Different kinds of PLS weights, loadings, and what to look at?
Sep 12, 2009
The age of Partial Least Squares (PLS) regression (as opposed to PLS path modeling) began with the SIAM publication of Svante Wold et. al. in 1984 [1]. Many of us learned PLS regression from the rather more accessible paper by Geladi and Kowalski from 1986 [2] which described the Nonlinear Iterative PArtial Least Squares (NIPALS) algorithm in detail.
For univariate y, the NIPALS algorithm is really more sequential than iterative. There is a specific sequence of fixed steps that are followed to find the weight vector w (generally normalized to unit length) for each PLS factor or Latent Variable (LV). Only in the case of multivariate Y is the algorithm really iterative, a sequence of steps is repeated until the solution for w for each LV converges.
Whether for univariate y or multivariate Y the calculations for each LV end with a deflation step. The X data is projected onto the weight vector w to get a score vector, t (t = Xw). X is then projected onto the score t to get a loading, p, (p = X’t/t’t). Finally, X is deflated by tp’ to form a new X, Xnew with which to start the procedure again, Xnew = X – tp’. A new weight vector w is calculated from the deflated Xnew and the calculations continue.
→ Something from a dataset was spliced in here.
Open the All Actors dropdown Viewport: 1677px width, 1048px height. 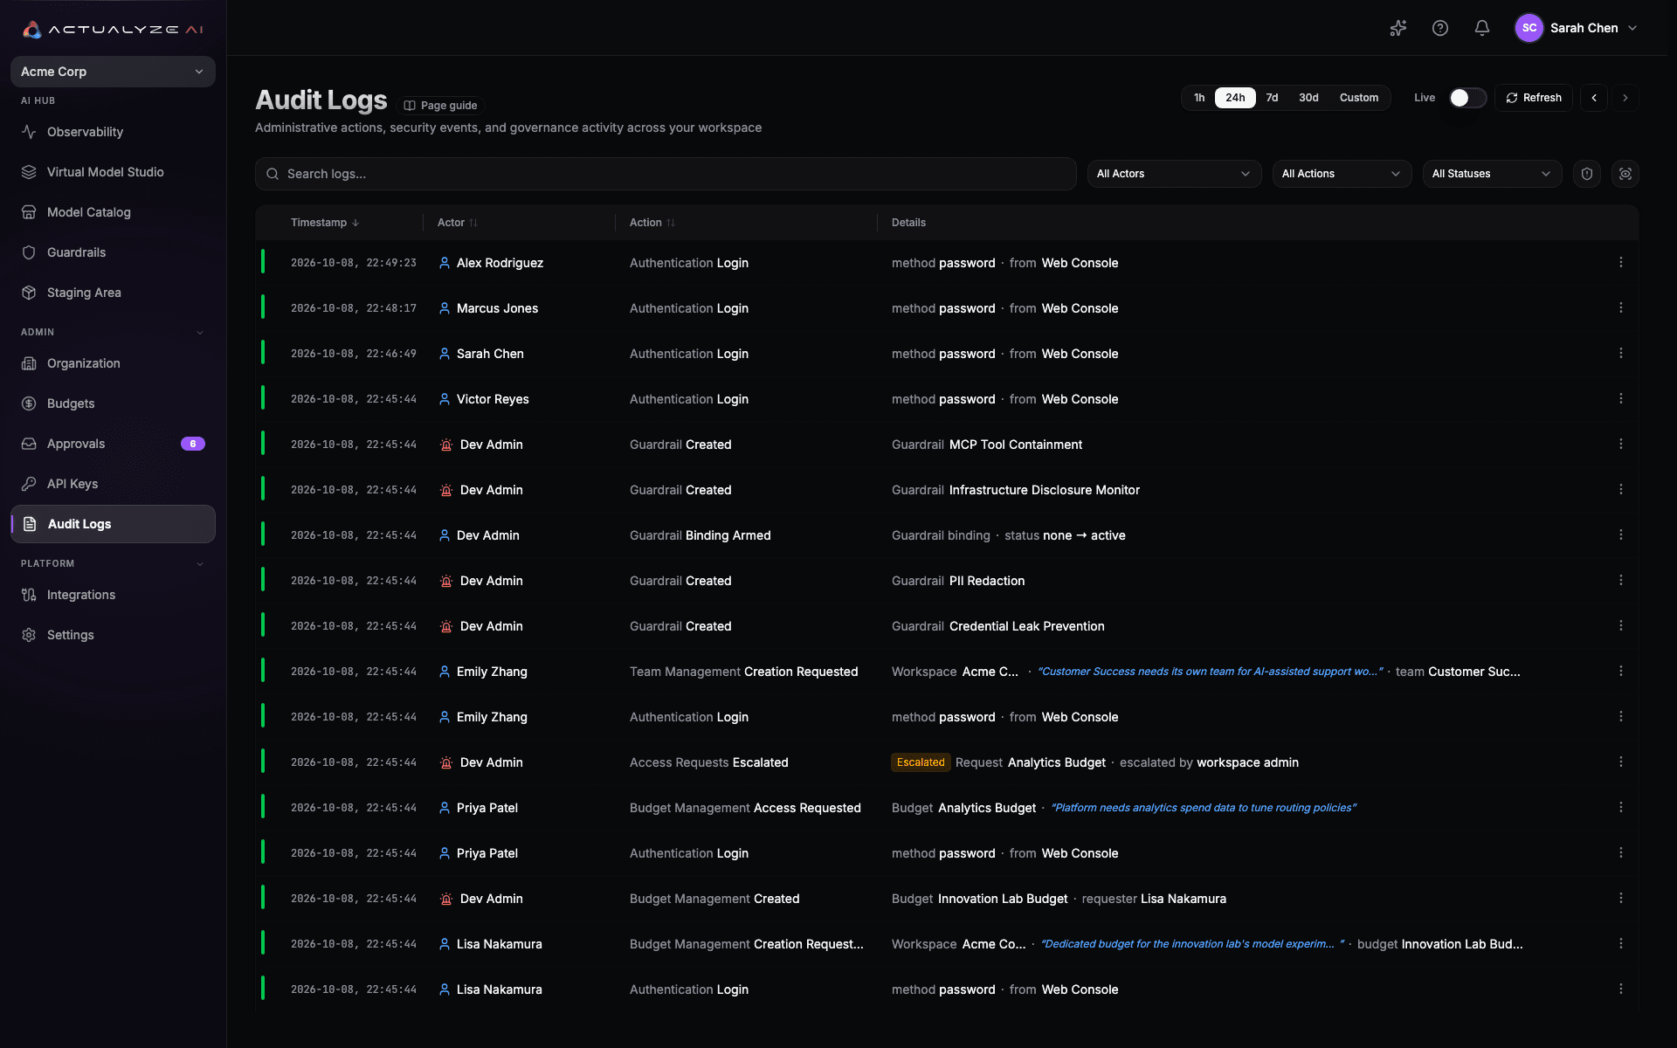coord(1174,174)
So the somewhat odd thing about the weight vectors w derived from NIPALS is that each one applies to a different X, i.e. tn+1 = Xnwn+1. This is in contrast to Sijmen de Jong’s SIMPLS algorithm introduced in 1993 [3]. In SIMPLS a set of weights, sometimes referred to as R, is calculated, which operate on the original X data to calculate the scores. Thus, all the scores T can be calculated directly from X without deflation, T = XR. de Jong showed that it is easy to calculate the SIMPLS R from the NIPALS W and P, R = W(P’W)-1. (Unfortunately, I have, as yet, been unable to come up with a simple expression for calculating the NIPALS W from the SIMPLS model parameters.)
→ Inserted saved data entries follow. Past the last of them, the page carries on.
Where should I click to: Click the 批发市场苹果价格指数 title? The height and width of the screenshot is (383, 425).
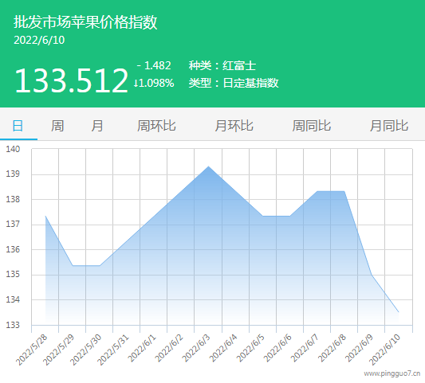(85, 22)
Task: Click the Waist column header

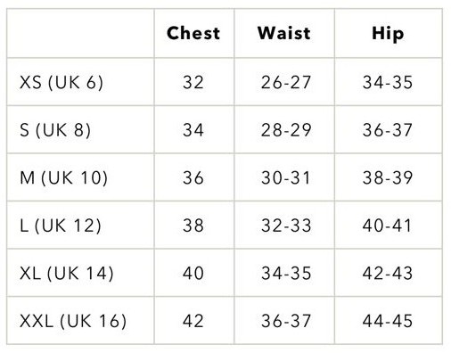Action: point(284,33)
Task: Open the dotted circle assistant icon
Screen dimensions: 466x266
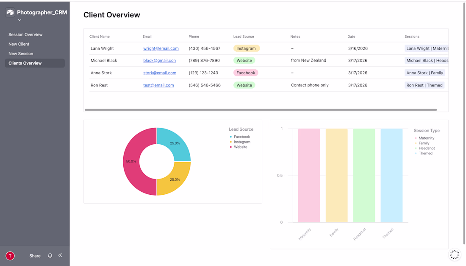Action: coord(455,255)
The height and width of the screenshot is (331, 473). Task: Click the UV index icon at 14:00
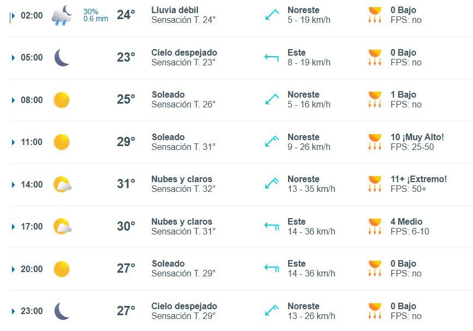[375, 184]
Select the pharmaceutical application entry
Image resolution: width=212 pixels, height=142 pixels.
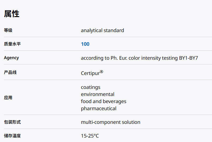coord(99,109)
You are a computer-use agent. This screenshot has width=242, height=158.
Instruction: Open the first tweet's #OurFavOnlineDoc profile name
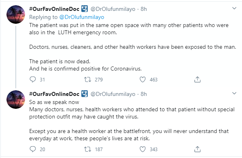pos(54,9)
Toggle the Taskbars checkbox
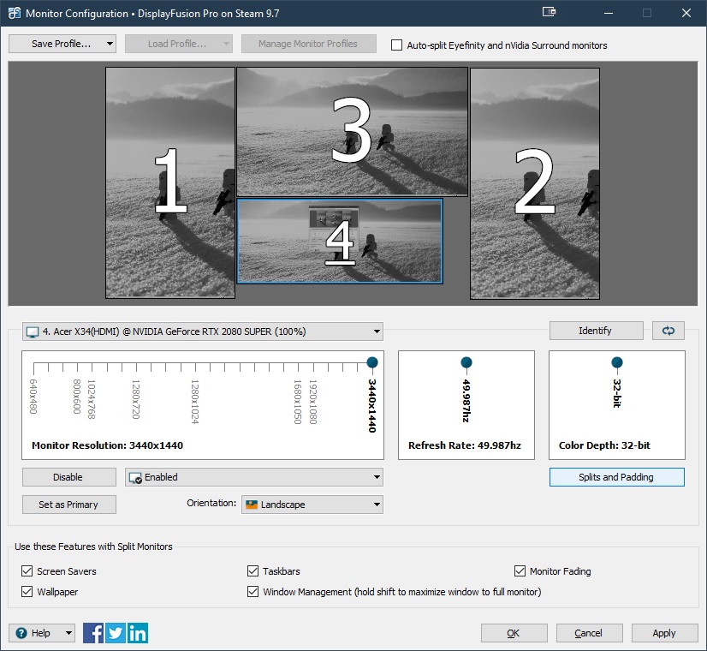Viewport: 707px width, 651px height. coord(253,571)
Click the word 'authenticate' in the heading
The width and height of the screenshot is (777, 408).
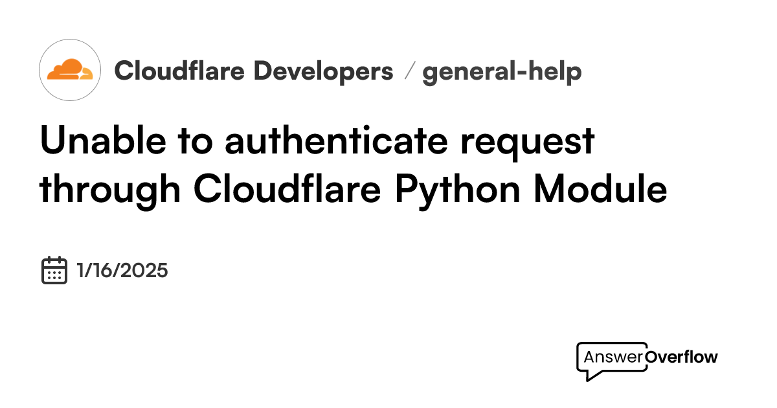tap(335, 140)
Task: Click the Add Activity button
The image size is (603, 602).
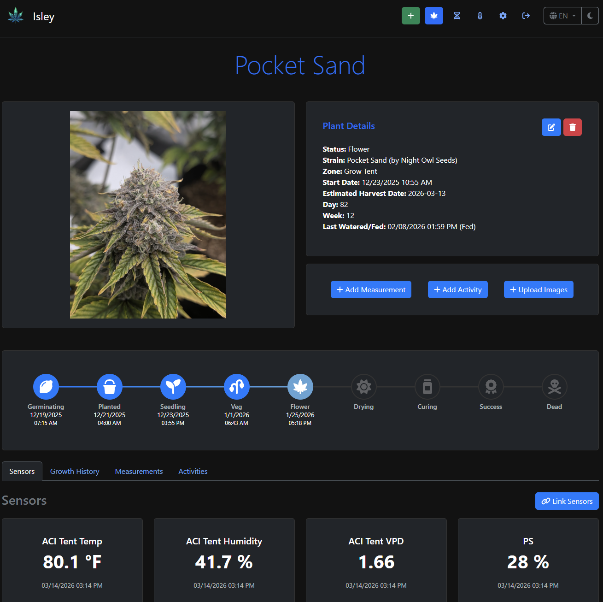Action: click(457, 289)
So the question here is, “If you want to look at weights, which weights should you look at, W or R?” I’d argue that R is somewhat more intuitive as it applies to the original X data. Beyond that, if you are trying to standardize outputs of different software routines (which is actually how I got started on all this), it is a simple matter to always provide R. Fortunately, R and W are typically not that different, and in fact, they start out the same, w1 = r1, and they span the same subspace. Our decision here, based on relevance and standardization, is to present R weights as the default in future versions of PLS_Toolbox and Solo, regardless of which PLS algorithm is selected (NIPALS, SIMPLS or the new Direct Scores PLS).
A better question might be, “When investigating a PLS model, should I look at weights, R or W, or loadings P?” If your perspective is that the scores T are measures of some underlying “latent” phenomena, then you would choose to look at P, the degree to which these latent variables contribute to X. The weights W or R are merely regression coefficients that you use to estimate the scores T. From this viewpoint the real model is X = TP’ + E and y = Tb+ f.
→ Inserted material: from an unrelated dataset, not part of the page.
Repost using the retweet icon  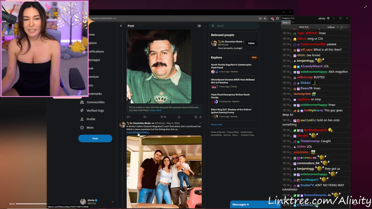point(145,117)
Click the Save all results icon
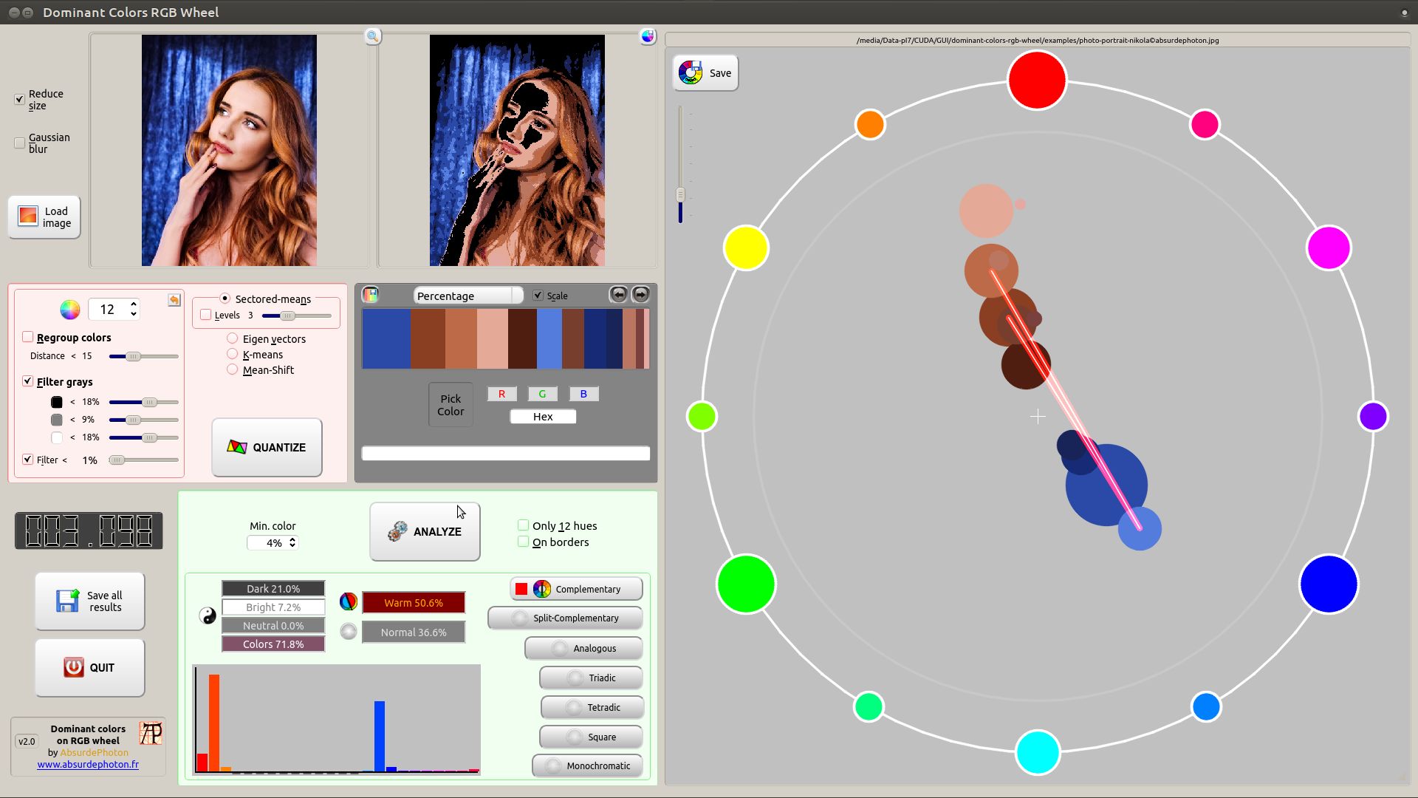 [66, 601]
If, on the other hand, you see PLS as simply a method for identifying a subspace within which to restrict, and therefore stabilize, the regression vector, then you would choose to look at the weights W or R. From this viewpoint the real model is Y = Xb + e, with b = W(P’W)-1(T’T)-1T’y = R(T’T)-1T’y via the NIPALS and SIMPLS formulations respectively. The regression vector is a linear combination of the weights W or R and from this perspective the loadings P are really a red herring. In the NIPALS formulation they are a patch left over from the way the weights were derived from deflated X. And the loadings P aren’t even in the SIMPLS formulation.
So the bottom line here is that you’d look at loadings P if you are a fan of the latent variable perspective. If you’re a fan of the regression subspace perspective, then you’d look at weights, W or preferably R. I’m in the former camp, (for more reasons than just philosophical agreement with the LV model), as evidenced by my participation in S. Wold et. al., “The PLS model space revisited,” [4]. Your choice of perspective also impacts what residuals to monitor, etc., but I’ll save that for a later time.
BMW
[1] S. Wold, A. Ruhe, H. Wold, and W.J. Dunn III, “The Collinearity Problem in Linear
Regression. The Partial Least Square Approach to Generalized Inverses”, SIAM J. Sci.
Stat. Comput., Vol. 5, 735-743, 1984.
[2] P. Geladi and B.R. Kowalski, “PLS Tutorial,” Anal. Chim. Acta., 185(1), 1986.
[3] S. de Jong, “SIMPLS: an alternative approach to partial least squares regression,” Chemo. and Intell. Lab. Sys., Vol. 18, 251-263, 1993.
[4] S. Wold, M. Høy, H. Martens, J. Trygg, F. Westad, J. MacGregor and B.M. Wise, “The PLS model space revisited,” J. Chemometrics, pps 67-68, Vol. 23, No. 2, 2009.